There is just one issue to be careful about, and it applies to you if you have more than one email address. Suppose you have a "private" address that you use for family & trusted sources (such as jsmith@privatemail.com). This is your main email address that you set up with your ISP.
Suppose you also have a "public" address that you use when posting on the internet to such things as chat rooms, newsgroups, etc. (Let's call it joe@publicmail.com). This is the address that gets all the spam.
When you get spam or an unwanted message in this account and you bounce it back to the sender, you want your message to say "joe@publicmail.com is an unknown user/address."
However, this will ONLY work if your actual email address (joe@publicmail.com) appears in the "TO" field or the "CC" field of the message. Many spammers hide the recipients' addresses and fill the "TO" field with useless text (such as "to undisclosed recipients," etc.).
If you bounce a message like this, your ISP's mail server won't know from which address the bounce request is coming, so it will end up disclosing your main email address (the one you set up with your ISP) to the sender. In this example, that was your PRIVATE email address, so the sender will get a notice like this: "jsmith@privatemail.com is an unknown user/address."

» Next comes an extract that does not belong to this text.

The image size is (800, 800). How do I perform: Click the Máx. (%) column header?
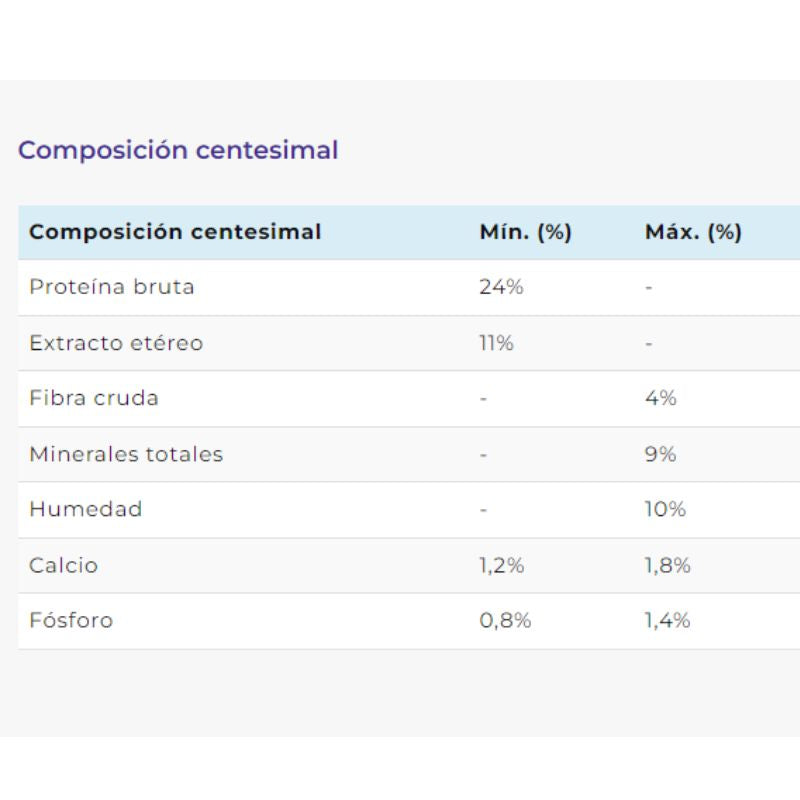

This might tip off a spammer that the address "jsmith@privatemail.com" is a valid one. How? Because the spammer did not even send a message to that address, yet he/she is getting a notification about it.
Granted, the risk may be small. The spammer might not have the resources to notice the discrepancy; also, many spammers forge or change their own addresses constantly so they may not even get the bounce message. But if you want to stay on the safe side, make sure that the email address that you want the sender to think is invalid actually appears in the "TO" or "CC" of the message you were sent.
P.S. If your email address is not in the message, don't reply to the sender. This will only tell him/her that your address is active and valid. Instead, just delete the offending email.